Daily fiber intake - The ideal fiber needs ranges anywhere between 20-30 grams per day. Start your day with a bowl of oatmeal.

3. Olive Oil for balancing hormones

While it’s true that fat contains more calories, they are also considered as building blocks for hormone production and vitamin absorption. Healthy fats boost metabolism and promote satiety. 

Replacing butter with olive oil or canola oil in your cooking is the best way to go. Olive oil also addresses vaginal dryness during menopause as it has a moisturizing effect.

How much calories a day - One should stick to a daily limit of 1200 calories.

4. Soy - For treating hot flashes

Soy is believed to treat menopause symptoms. The isoflavones or phytoestrogens, the chemical found in soy offer a number of health benefits. It deals with hot flashes during menopause. 

Although this has not been established, the studies are promising and encouraging enough to start eating soy. It is rich in fiber and some types of soy also provide calcium. Besides soybean, soy can be found in soy milk and tofu.

How much soy a day - Dosage between 40-80 mg of isoflavones is ideal. A half cup of soybean contains 56 mg of isoflavones, enough for your daily requirement.

5. Fresh Fruits and Vegetables - For regulating weight gain

Fruits and vegetables are filled with vitamins, minerals, antioxidants, and fiber. Apart from moving you towards the direction of a lean figure, it also helps regulate blood glucose and prevents cardiovascular diseases such as stroke, heart attack, etc. 

Whole grain, brown rice and colorful fresh fruits and vegetables are a great source of fiber.
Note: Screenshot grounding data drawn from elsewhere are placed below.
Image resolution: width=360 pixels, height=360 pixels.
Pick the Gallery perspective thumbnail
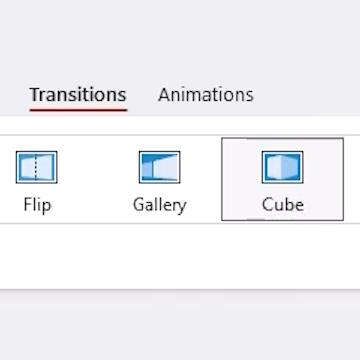coord(159,167)
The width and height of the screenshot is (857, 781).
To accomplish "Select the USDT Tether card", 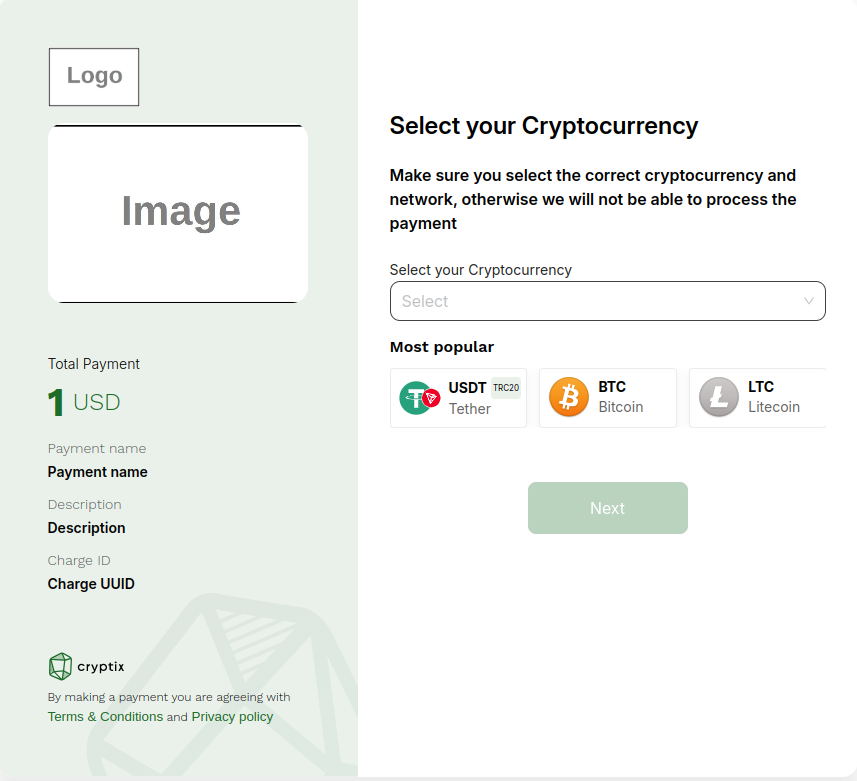I will (458, 398).
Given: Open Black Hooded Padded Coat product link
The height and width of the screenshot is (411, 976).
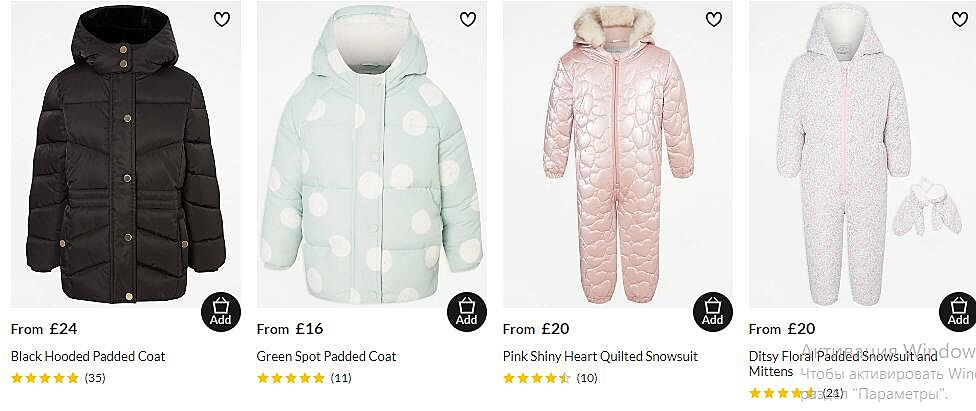Looking at the screenshot, I should click(x=88, y=356).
How much fruits and vegetables a day - At least 1 and a half cup of fruits and 2 cups of vegetables needed to counter weight gain.

Every woman is different and might react differently to menopause. Menopause doesn’t need to be torturous; you just need to experiment and balance a bit that works fine for you. 

Consult a gynecologist for more detail on chalking out a good diet plan.